アメリカ留学編
溺愛【三人称視点】
ピンクのグラデーションで彩られた爪が、青年のジャケット越しの腕をなぞった。その触り方はどこか官能的に映った。
『ねぇ、シンゴ…この後2人でどこかに消えない?』
音楽が鳴り響く一室。ソファに座ってグラスを傾けていた青年の耳元で内緒話をするかのように女は囁いた。
艷やかな黒髪が女の肩を流れ落ちる。切れ長の瞳を細め、蠱惑的に微笑むその女は自分の魅力を知っていた。こうして耳元で囁やけば男をカンタンに転がせるということを。

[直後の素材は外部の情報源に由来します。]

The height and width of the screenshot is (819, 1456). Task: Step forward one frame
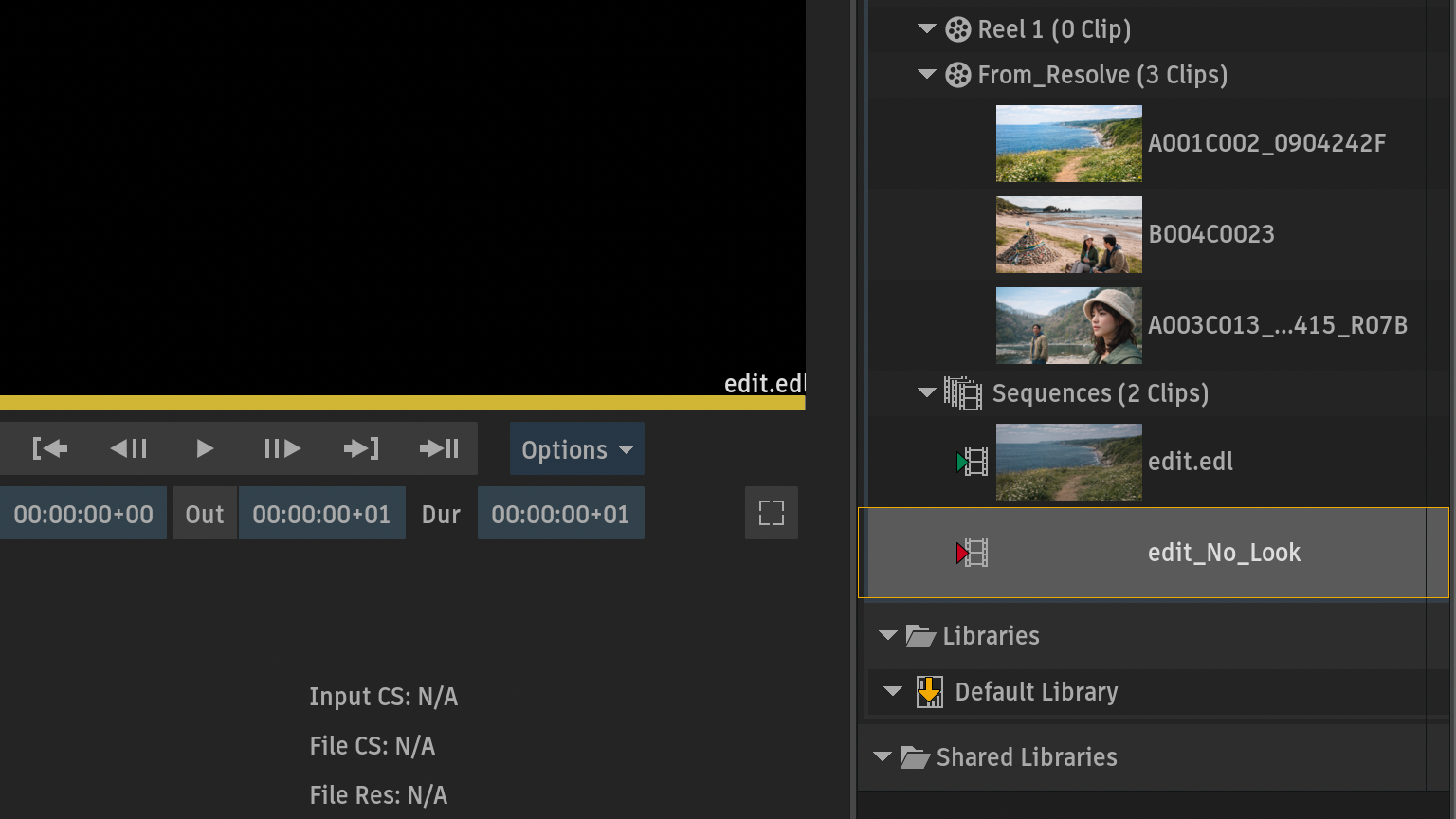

薄暗い部屋の中央ではカラフルなライトが煌めいている。ここはクラブなのだが、高い会費が必要になる会員制のクラブであった。留学先の大学で知り合った友人に誘われて出向いてみたら、知らない女たちがいて……いわゆるアメリカ流の出会いの場へ連れてこられたのだと気づいた青年…慎悟は心底ゲンナリしていた。
友人からしてみたら夜の世界でちょっと火遊びしようぜというお誘いだったようだが、硬派な慎悟には余計なお世話だったのようである。それで彼はずっと壁の花として静かに酒をちびちび舐めていたのである。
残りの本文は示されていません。